DATASET
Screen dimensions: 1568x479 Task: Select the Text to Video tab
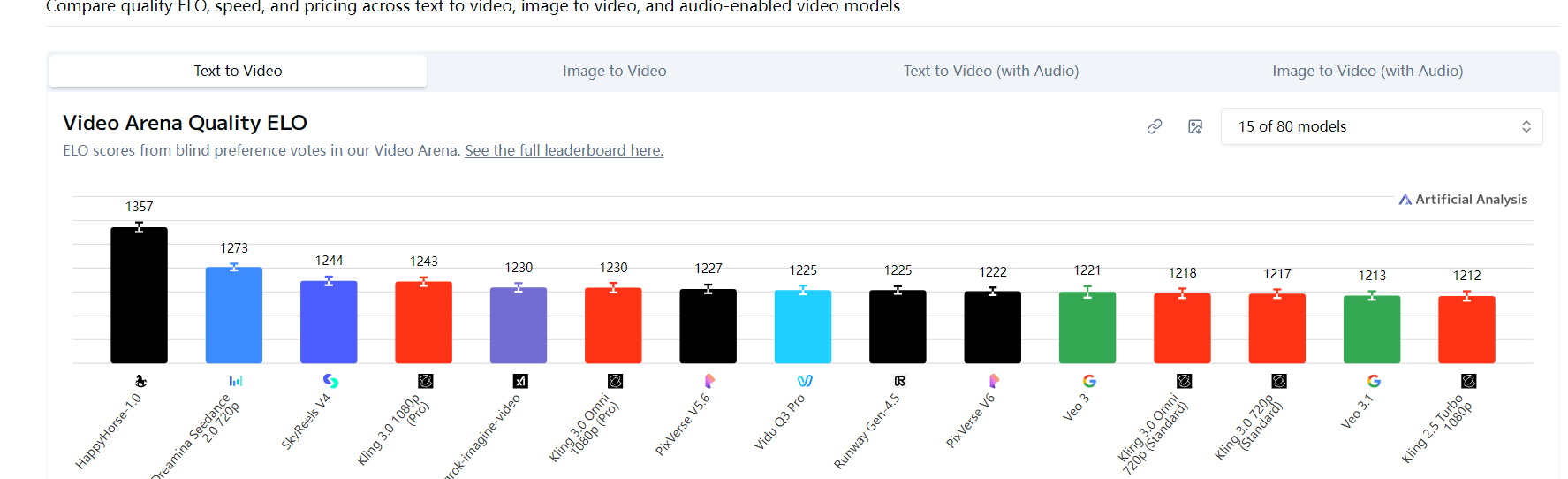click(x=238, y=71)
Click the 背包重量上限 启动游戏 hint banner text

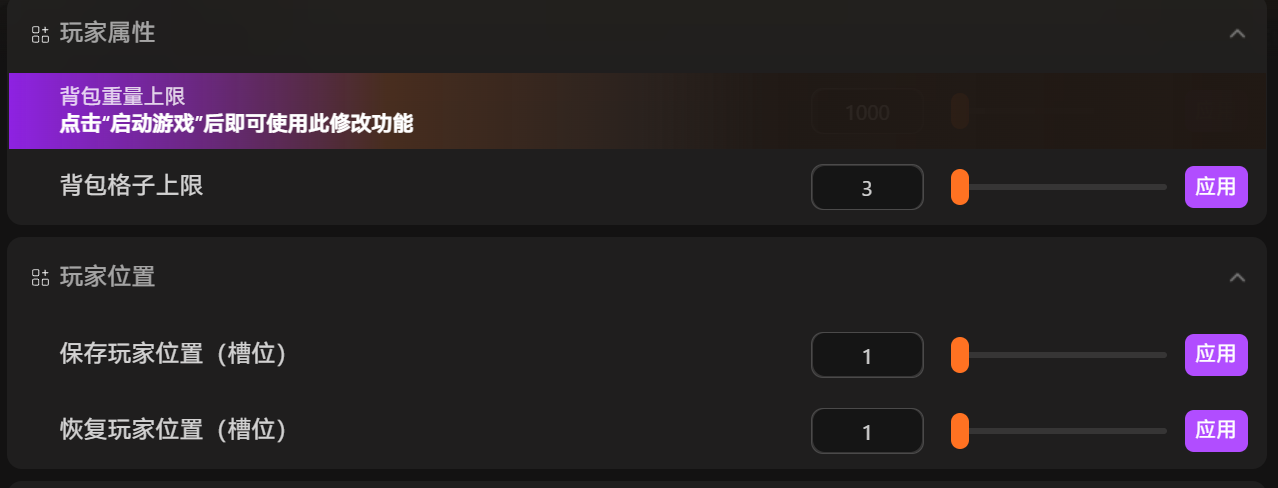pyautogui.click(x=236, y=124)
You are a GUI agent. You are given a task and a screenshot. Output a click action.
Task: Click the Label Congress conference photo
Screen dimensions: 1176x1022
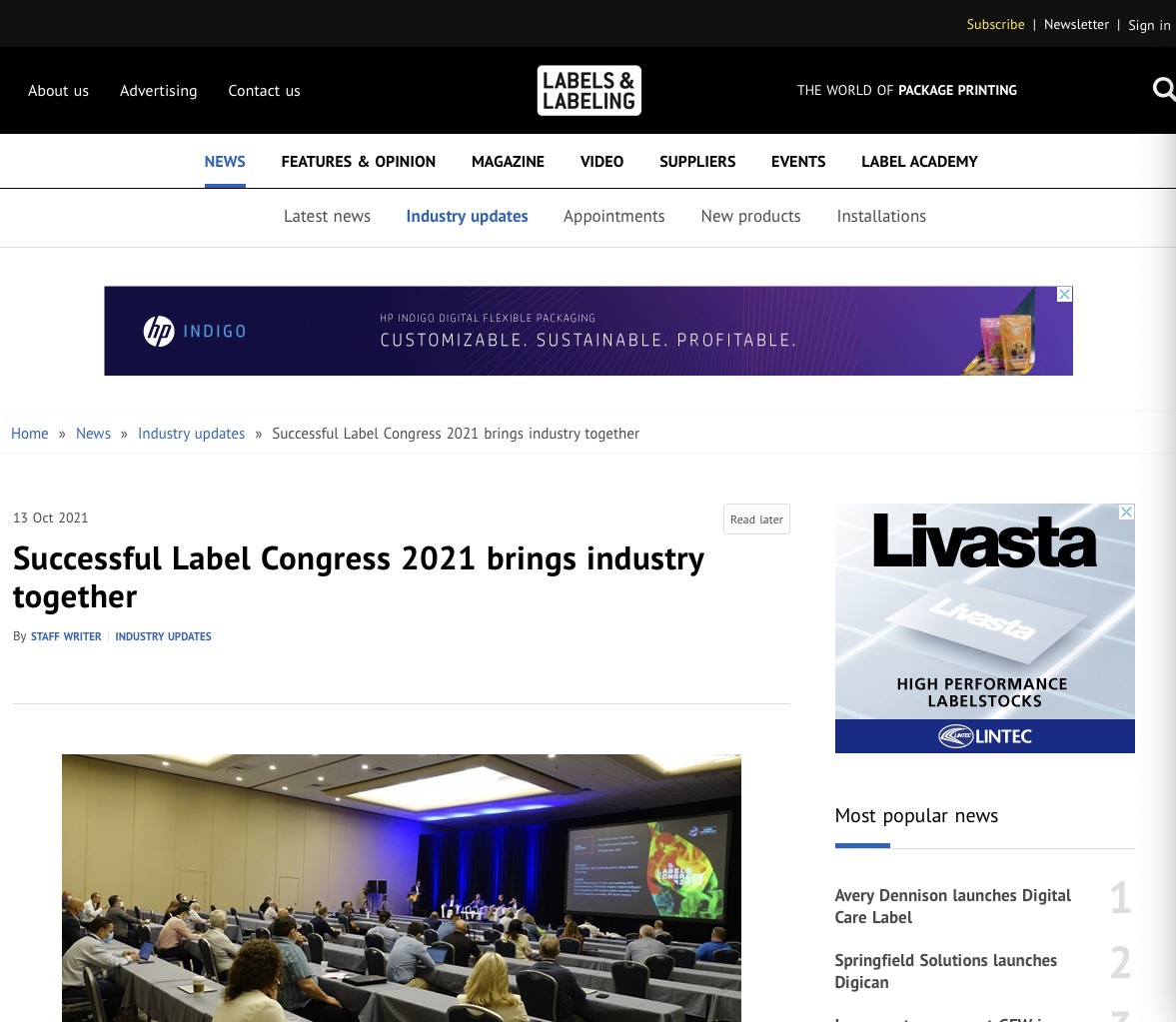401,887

TASK OBJECTIVE
What is needed is an exact restatement of every line from the line containing "Task: Click the" through the last line of the records, minus any pictures.

RESPONSE BOX
Task: Click the Label Congress conference photo
Screen dimensions: 1176x1022
401,887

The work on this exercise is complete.